Moreover, a unifying learning program like Daf HaYomi B’Halacha is able to bring together all of Klal Yisrael in a spiritual endeavor we can all agree upon. It can help us achieve true achdus – not artificial proclamations of unity but true unity of purpose as tens and perhaps eventually even hundreds of thousands of Jews come together every day to learn the same page of Mishnah Berurah and eventually celebrate together the deep, true joy of a siyum on the entire Mishnah Berurah.
Now especially, when we see how we can never be comfortable in galus as Jews, when we see the difficulties Jews are undergoing as a result of both overt and covert anti-Semitism, it is time to come together as our forefathers did upon leaving Egypt and forge an unbreakable bond among the disparate groups of Klal Yisrael.

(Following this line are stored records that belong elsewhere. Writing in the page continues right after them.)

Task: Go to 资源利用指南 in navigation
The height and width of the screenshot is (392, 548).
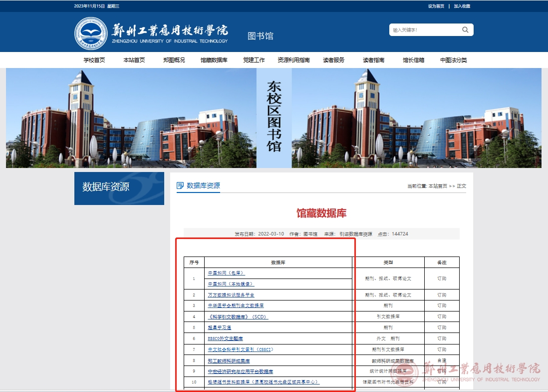Action: 293,60
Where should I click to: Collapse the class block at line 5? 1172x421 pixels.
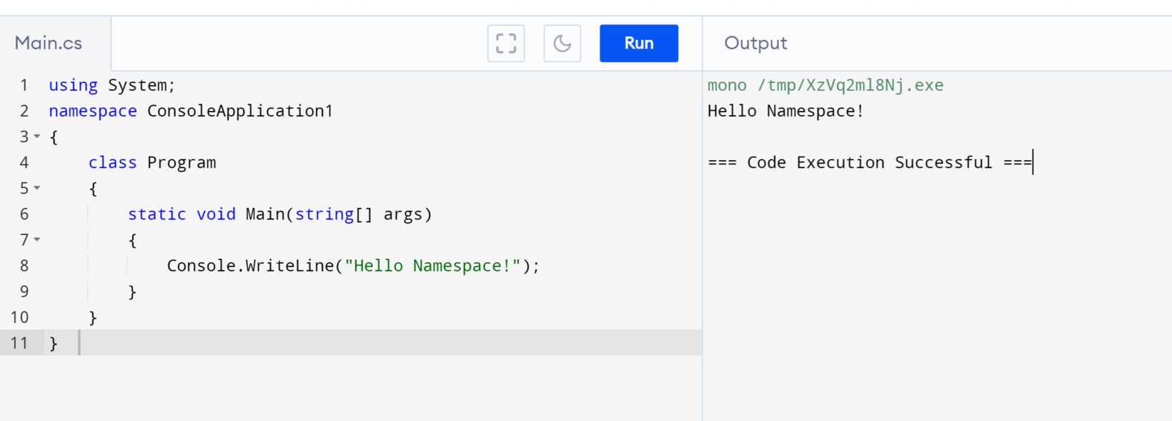coord(37,188)
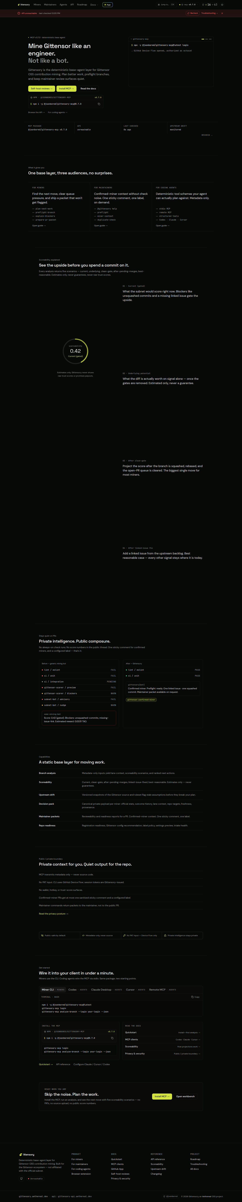
Task: Open the hamburger menu icon in header
Action: (x=222, y=5)
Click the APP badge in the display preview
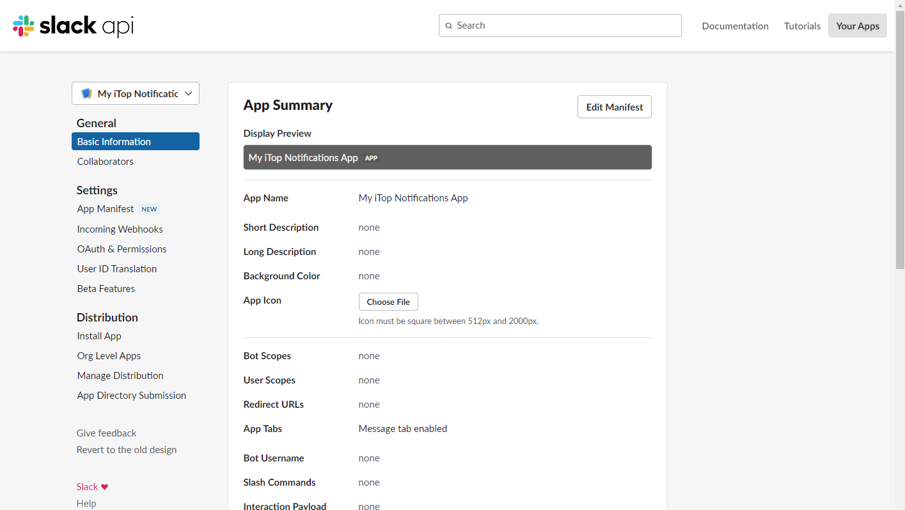Image resolution: width=905 pixels, height=510 pixels. coord(371,158)
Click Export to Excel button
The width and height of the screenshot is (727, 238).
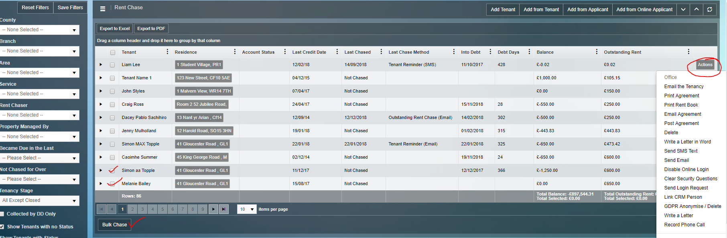tap(115, 28)
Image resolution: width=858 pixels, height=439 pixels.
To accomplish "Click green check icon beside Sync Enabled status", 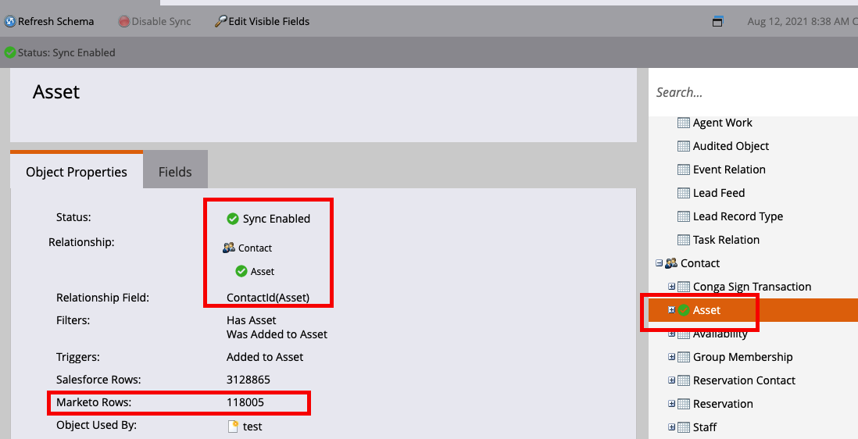I will [x=232, y=219].
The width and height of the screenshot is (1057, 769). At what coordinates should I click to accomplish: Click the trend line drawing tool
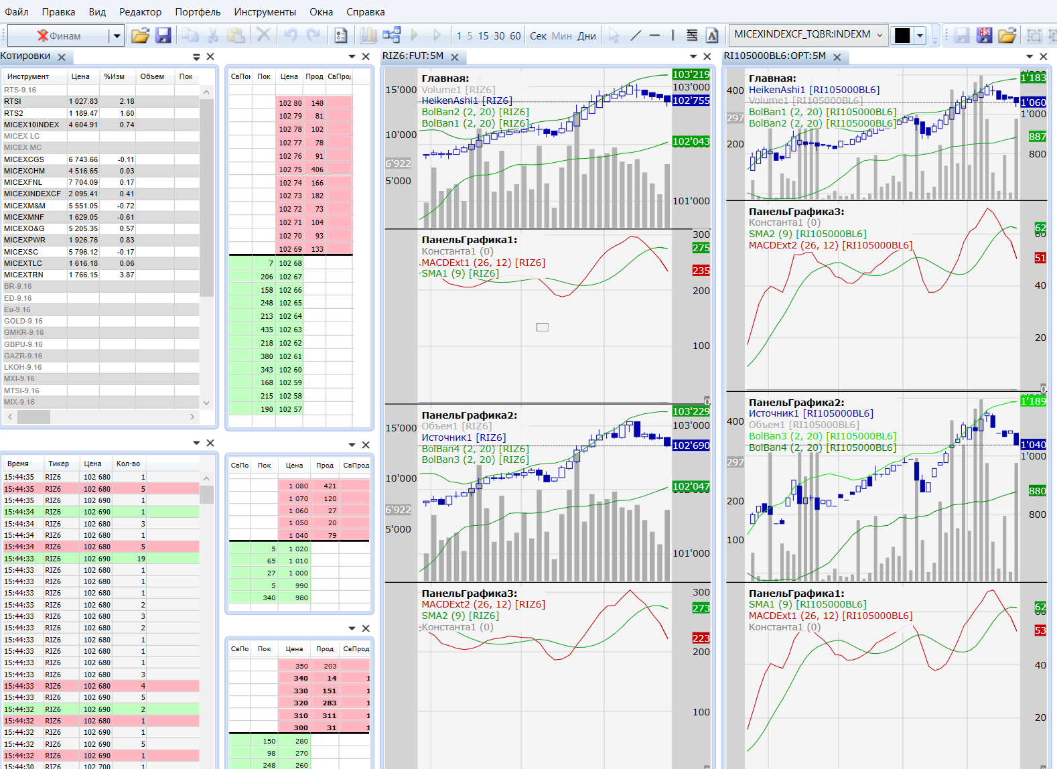[636, 36]
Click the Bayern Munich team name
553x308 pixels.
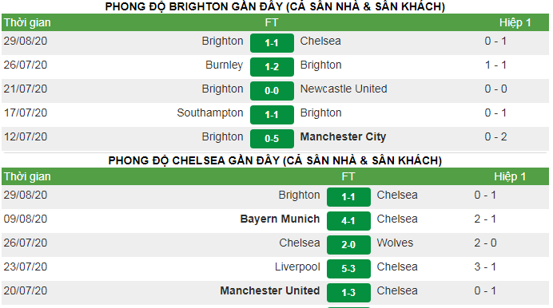pyautogui.click(x=280, y=219)
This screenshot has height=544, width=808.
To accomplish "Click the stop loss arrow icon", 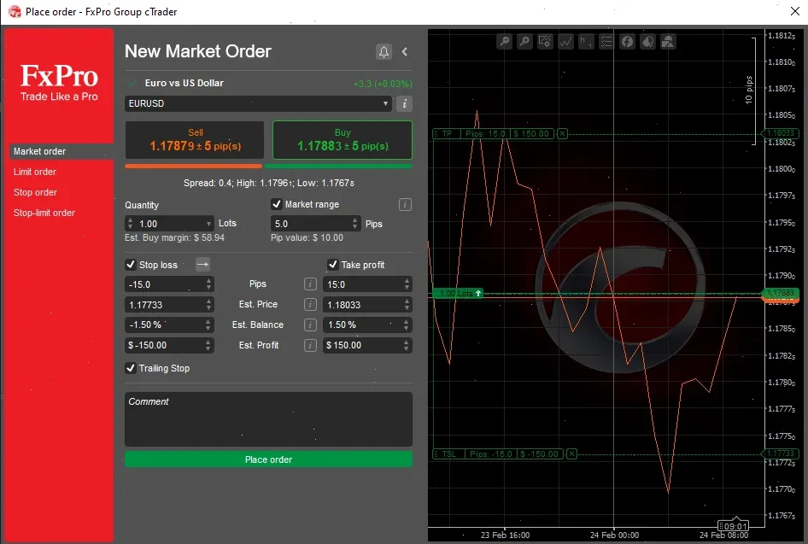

The terrible hatred of one group of Jews for another is absolutely horrifying. We have to see the present acrimony as a wake-up call. We are being torn apart by animosity and must do something that will unite us in a meaningful way.
If we really care about achdus, if unity is more than just a mantra, it is time to get off the sidelines and do something. Joining together with the widest array of Jews imaginable by undertaking to join the Daf HaYomi B’Halacha daily learning program is an important and critically vital first step.
Perhaps this unity among all segments of Torah-observant Jewry learning Daf HaYomi B’Halacha will bring us back from the brink and help lead to that exalted time we all await when once again we will be able to bring the Korban Pesach as a chaburah – “as one man, with one heart.”
About the Author: Rav Dovid Hofstedter is the author of the Dorash Dovid sefarim on the Torah and Moadim and the founder and nasi of Dirshu, a worldwide Torah movement whose raison d’être is accountability in Torah learning among all segments of Klal Yisrael, impacting more than 100,000 participants since its inception 18 years ago.